Incontro con ERRI DE LUCA

di Rivista Orizzonti

Uno scrittore capace di far esprimere pienamente i suoi personaggi, di dar voce al loro mondo interiore, anche quando essi sono molto lontani dalla sua quotidianità, come nel libro “Montedidio”, che possiede più l’astrattezza di una favola che non la concretezza e la veridicità a cui De Luca ci aveva abituati negli altri romanzi.
Uno scrittore versatile, infine, che siamo contenti di ospitare in questa puntata di “Artisti Vari – Viaggio nella Nuova Letteratura Italiana”, per la carica emotiva che trasmette attraverso il linguaggio. Come gli anziani che, raccontando le loro esistenze, pur non volendo, trasmettono storia e conoscenza, così De Luca, attraverso i suoi libri, comunica il suo forte legame con la memoria e con la storia, che è poi l’asse portante di tutta la sua stessa vita. Se davvero c’è un elemento ricorrente nella tematica di ogni autore, quello rintracciabile negli scritti di De Luca è proprio questa ricerca affannosa di dare un senso all’esistenza, affinché non si abbia l’impressione di “aver sprecato il proprio tempo”.
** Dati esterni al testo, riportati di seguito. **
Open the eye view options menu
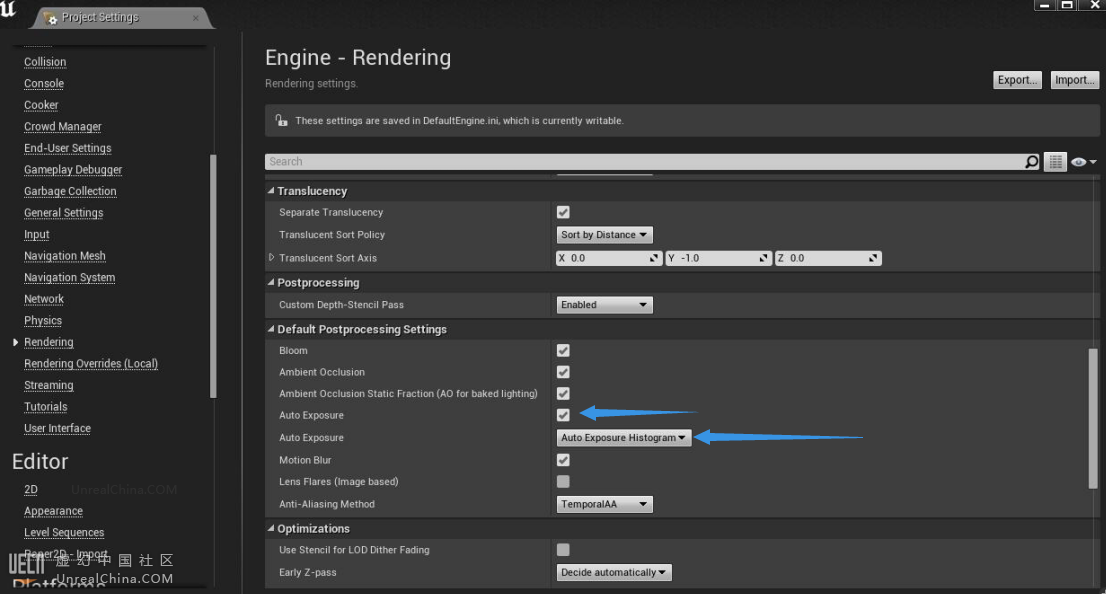Viewport: 1106px width, 594px height. [1082, 162]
Domanda – È da poco uscito il suo ultimo libro, “Montedidio”. Ce ne parla?

De Luca – Questa storia non mi riguarda tanto. Negli altri libri ho sempre scritto avvenimenti che mi riguardavano da vicino e che facevo capitare ai miei personaggi. Sono stato sempre portatore di notizie, redattore della vicenda narrata. Questa volta mi sono staccato da quella che era la mia terraferma – deve essere che quando uno arriva ai cinquant’anni sente il bisogno o d’impiantarvisi o di staccarsi – e infatti in questo libro ho scritto anche delle strofe. Non ci sono persone, ma dei personaggi, che non ho idea da dove siano spuntati. Non so da dove sia spuntato fuori questa specie di gobbetto, che proviene da un monastero tra la Polonia e la Russia. Lui, con gli occhi verdi e i capelli rossi, con questa gobba che rappresenta una zavorra di pena, a cui volevo dare un risarcimento per questa sofferenza. Più che un libro vero e proprio, è una favola, in cui ho tentato di rigirare una persona curva, per porla verso l’alto e farla decollare.
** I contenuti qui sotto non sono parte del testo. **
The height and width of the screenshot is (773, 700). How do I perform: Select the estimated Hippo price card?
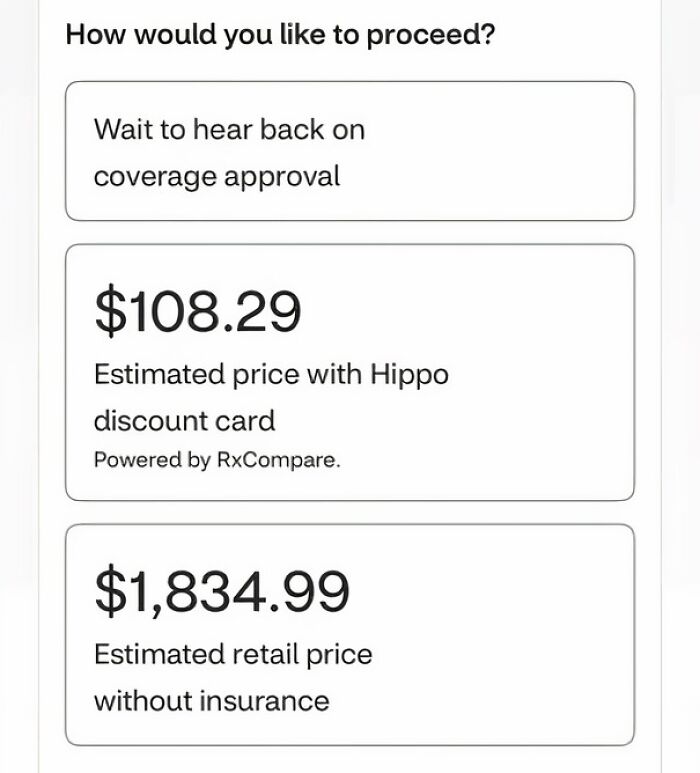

Domanda – C’è sempre, comunque, una motivazione che spinge a scrivere…

De Luca – Forse perché nei cantieri, quando non c’era nient’altro da fare perché tutto era stato ultimato, mi veniva richiesto il compito di raddrizzare i chiodi ricurvi. Credo che quindi dal raddrizzamento dei chiodi mi è venuta l’idea di “raddrizzare” Rafaniello. Poi c’è da dire che, quando si scrive una favola, si scova anche dai fatti raccontati da altri. E io ho fatto una sintesi di tutto quello che mi era stato raccontato da bambino, da ragazzo.

Domanda – Quali erano questi racconti?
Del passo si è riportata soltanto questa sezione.